Abbas wirft Israel Völkermord vor

Palästinenserpräsident Mahmud Abbas hat Israel vor der UNO schwere Kriegsverbrechen im Gaza-Streifen vorgeworfen. Die Zerstörungen durch die jüngsten Luftangriffe seien ohne Beispiel, sagte Abbas vor der UN-Generalversammlung. Weitere Verhandlungen über ein dauerhaftes Nahost-Friedensabkommen will er davon abhängig machen, dass ein fester Zeitplan zur Räumung der besetzten palästinensischen Gebiete festgelegt wird.

Morgenjournal, 27. September 2014

Unabhängiger Staat Palästina als Ziel

Palästinensische Diplomaten und Politiker haben vor dem Auftritt ihres Präsidenten vor den Vereinten Nationen viel Wind gemacht. Von einer neuen Phase ihres Kampfes für einen eigenen Staat war die Rede, sinngemäß von einem Ultimatum an Israel und die USA. Und rechtzeitig gaben sie den nächsten Schritt bekannt, mit dem die innerpalästinensische Rivalität zwischen der Fatah im Westjordanland und der Hamas im Gazastreifen beendet werden soll. Teilweise erfüllt Mahmud Abbas die Erwartungen.

Verhandlungen wie bisher seien sinnlos und ohne Wert, wenn das Ziel nicht klar vereinbart ist, sagt Abbas in seiner Rede vor der Generalsversammlung. Dieses Ziel sei das Ende der israelischen Besatzung, ein unabhängiger Staat Palästina mit Ostjerusalem als Hauptstadt auf dem gesamten palästinensischen Territorium, das 1967 besetzt worden ist. Abbas räumt jedoch ein, es wäre sinnlos zu verhandeln, wenn das Ziel nicht mit einem festen Zeitplan verbunden ist.

Abbas im Zwiespalt

Vor dem Auftritt war spekuliert worden, Abbas selbst würde eine Frist von drei Jahren setzen.
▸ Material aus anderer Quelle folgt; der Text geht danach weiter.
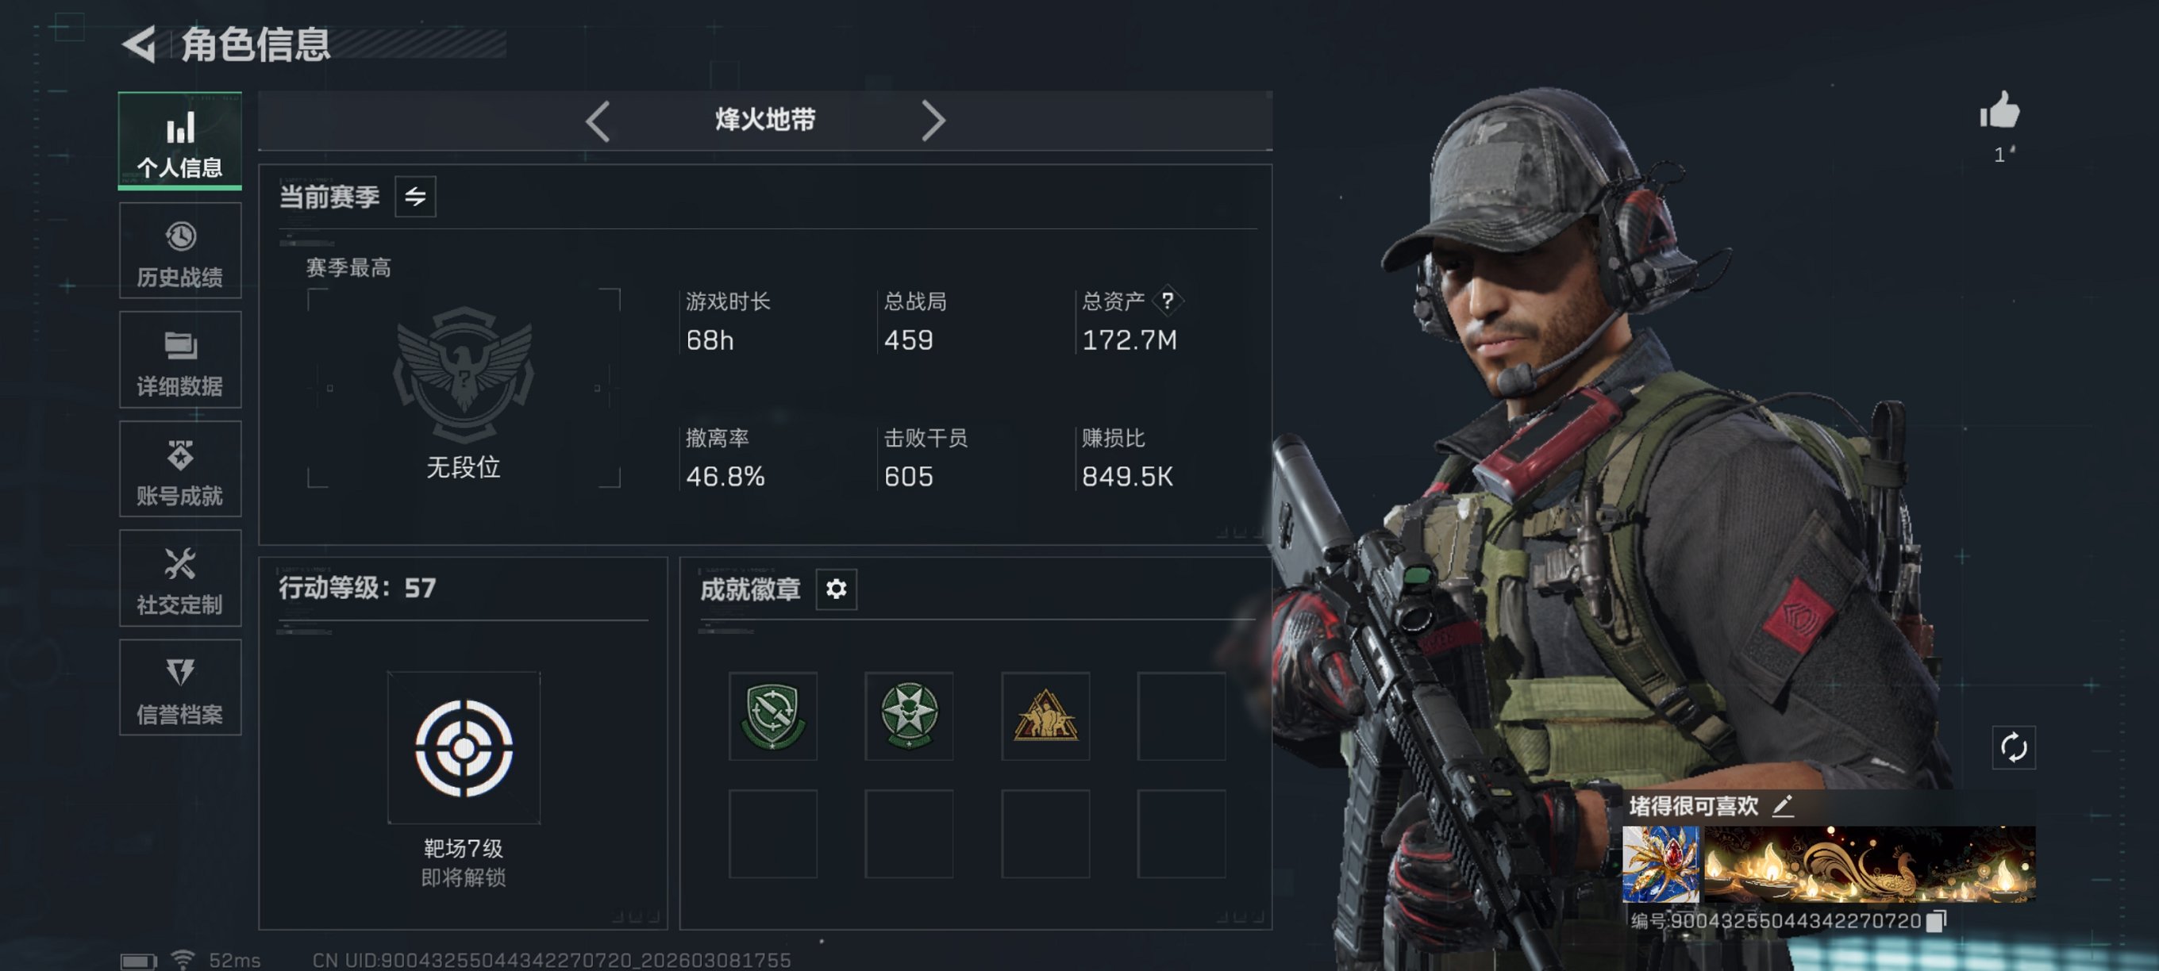Open the 账号成就 tab
This screenshot has width=2159, height=971.
point(180,469)
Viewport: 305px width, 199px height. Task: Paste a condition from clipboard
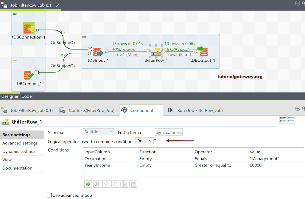[x=133, y=184]
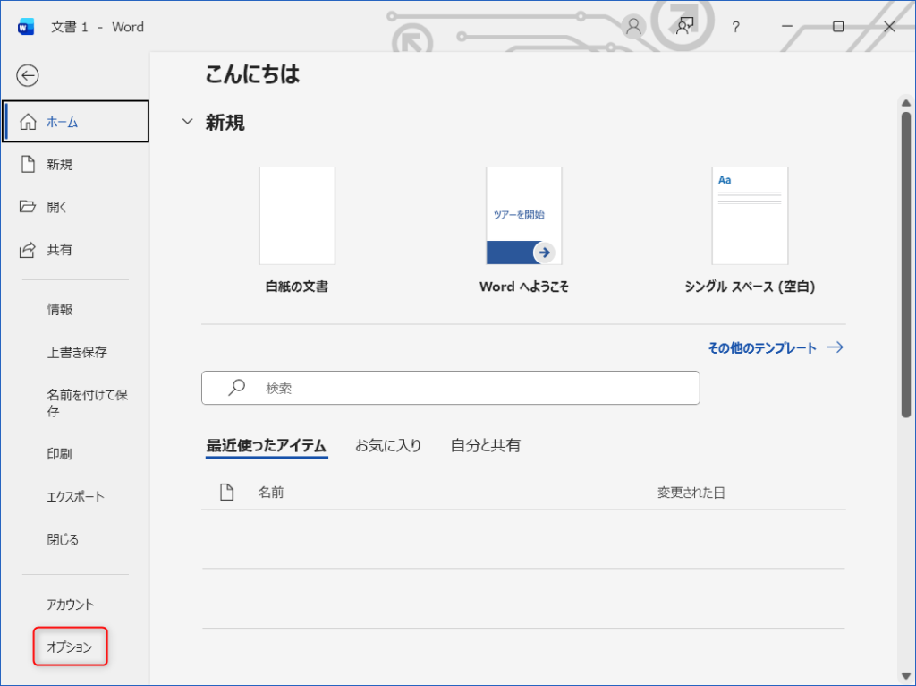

Vielleicht auch eine Resolution in Umlauf und vor den Sicherheitsrat bringen, die den Druck erhöhen könnte. Doch darauf hat der Palästinenserpräsident vorerst verzichtet. Derzeit heißt es, eine Resolution werde vorbereitet, von einer festen Frist ist zumindest im Moment noch nichts zu hören. Auch davon nichts, Israel wegen des jüngsten Krieges im Gazastreifen vor den Internationalen Gerichtshof zu zerren. Der Palästinenserpräsident hat Israel wegen der Luftangriffe heftig angegriffen, sogar von einer Art Völkermord gesprochen, konkrete diplomatische und rechtliche Schritte aber nicht erwähnt. Abbas steht selber unter Druck. Er muss einerseits auf die eigenen Leute Rücksicht nehmen, die seit Jahren von einem Staat Palästina hören, aber immer nur israelische Soldaten und Siedler sehen. Andererseits versuchen ihn die USA zu bremsen. Anmerken lassen wollte er sich das gestern vor der UNO nicht. Am Ende seiner Rede beschreibt er das Ziel: die Besatzung müsse enden und sein Volk jetzt befreit werden! Die Stunde der Unabhängigkeit Palästinas sei gekommen.

Doch vor sich hat Mahmud Abbas dieselben bekannten Schwierigkeiten. Im Inneren die Hamas, außen Israel. Im nächsten Monat soll über die Einzelheiten verhandelt werden, mit denen der Waffenstillstand dauerhaft gemacht wird. Der Gazastreifen muss wieder aufgebaut werden. Aber ein unabhängiges Palästina und ein Frieden mit Israel, dieses Ziel ist bisher nicht näher gerückt.